El éxito de la oposición tras las elecciones directas del 25 de junio de 1993 puede ser leído como una victoria para la monarquía en su esfuerzo por establecer un nuevo tipo de consenso político. Por primera vez los resultados electorales nos dibujaban los perfiles del Marruecos político real, aunque, eso sí, tras la humillación sufrida por la oposición con las elecciones indirectas, el consenso político y los niveles de confianza se debilitaron.

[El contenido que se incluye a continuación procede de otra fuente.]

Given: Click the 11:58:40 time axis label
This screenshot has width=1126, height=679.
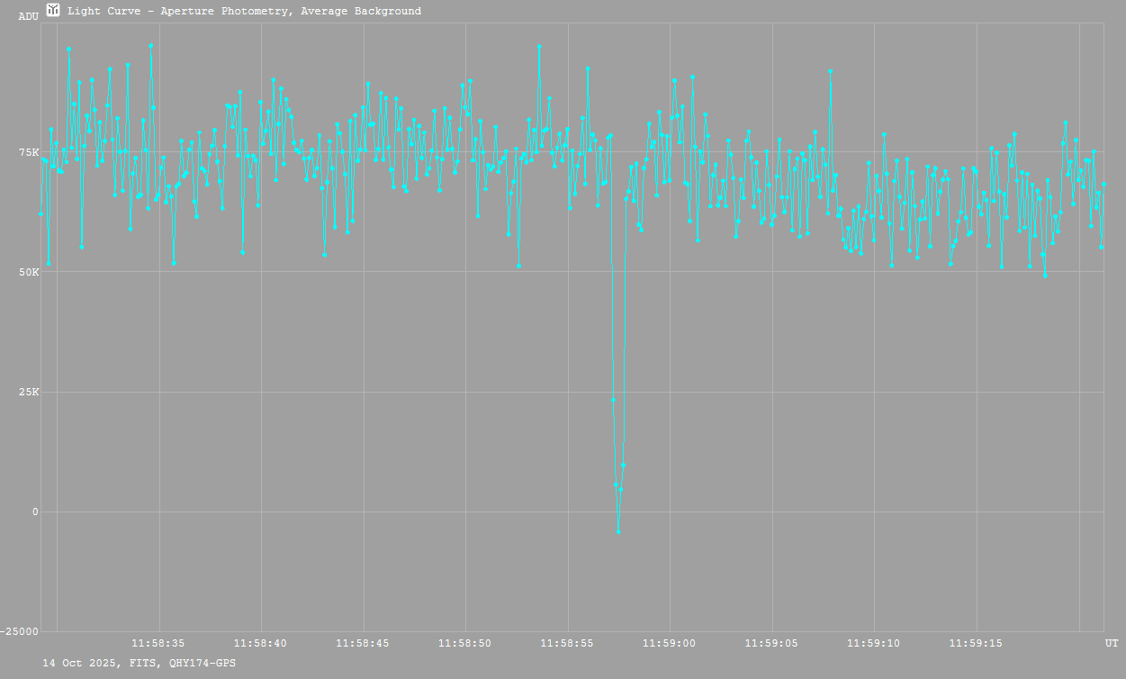Looking at the screenshot, I should point(260,643).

El Parlamento de 1993, al que se le auguraba larga vida y cuyos parlamentarios debían conducir el país a las puertas del 2000, nacido para salvar una situación de bloqueo político, se nos revela como un nuevo paréntesis en la lenta y tranquila democracia hasaniana. A la transitoriedad de esta experiencia parlamentaria contribuyen las dificultades para formar gobierno, en el que la oposición se niega a participar, y la desvirtuación de las relaciones entre ejecutivo y mayoría parlamentaria.
El consenso, en estos años, no ha sido un proceso cerrado, sino que ha sido campo de negociación y renegociación en el que ha vuelto a ser reivindicado casi desde el primer momento una revisión a fondo de la Constitución y la extensión del sufragio universal directo a la totalidad de la Cámara. La exigencia de un nuevo compromiso para “democratizar la democracia” conduce a la reforma constitucional de 1996 y al último proceso electoral del 97 que supone un considerable avance (con frutos amargos y dulces) en la transitada transición marroquí.

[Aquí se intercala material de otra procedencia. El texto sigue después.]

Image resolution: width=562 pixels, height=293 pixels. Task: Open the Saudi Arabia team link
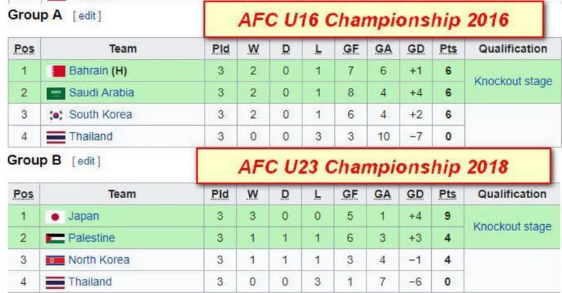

  1. El Majzen es un concepto escurridizo, ambiguo y difícil de definir. Pertenece al complejo y sinuoso mundo del non dit politique, ausente del lenguaje jurídico y políticamente correcto, se nos revela omnipresente en la dinámica política y en la cultura política popular. Tras la independencia, en pleno siglo XX, el Majzen pierde su uso oficial, pero persiste en la vida sociopolítica como un sistema de representación del poder. Este “viejo nombre mágico” sigue siendo un sujeto polémico que suscita las más heterogéneas definiciones, aunque en todas ellas existen ciertas claves que homogeneizan la percepción: son las referencias al poder, al estado, al gobierno, al sistema político, en fin, a un estilo o práctica de gobierno. En muchos casos prima una visión negativa ligada al elemento violento, autoritario, arbitrario y represivo personificado en las estructuras del Ministerio del Interior (sobre todo entre la oposición marroquí y los excluídos del sistema). Junto a ella, en muchos casos perfectamente imbricada, subyace una valoración positiva como institución y sujeto político portador de la identidad y especificidad marroquí.
  2. B. López García, “Transiciones políticas en el Magreb”, en Razón y Fe, Tomo 222, nº 1.105, 1990, pp. 289 y 293 a 295.
  3. Los otros dos pilares, el Islam y la defensa de la integridad territorial, permanecerían (y siguen permaneciendo) como incuestionados dentro de ese acuerdo, tácito y ambiguo, de buena voluntad que supuso el pacto nacional largamente gestado tras 1972.
  4. Abdallah Saaf, “Tendances actuelles de la culture politique des élites marocaines”, en Le Maroc actuel, CNRS, París, 1992, p. 248.
  5. Fórmula empleada por uno de los líderes de la oposición y hoy Ministro de Economía, Fathallah Oualaou.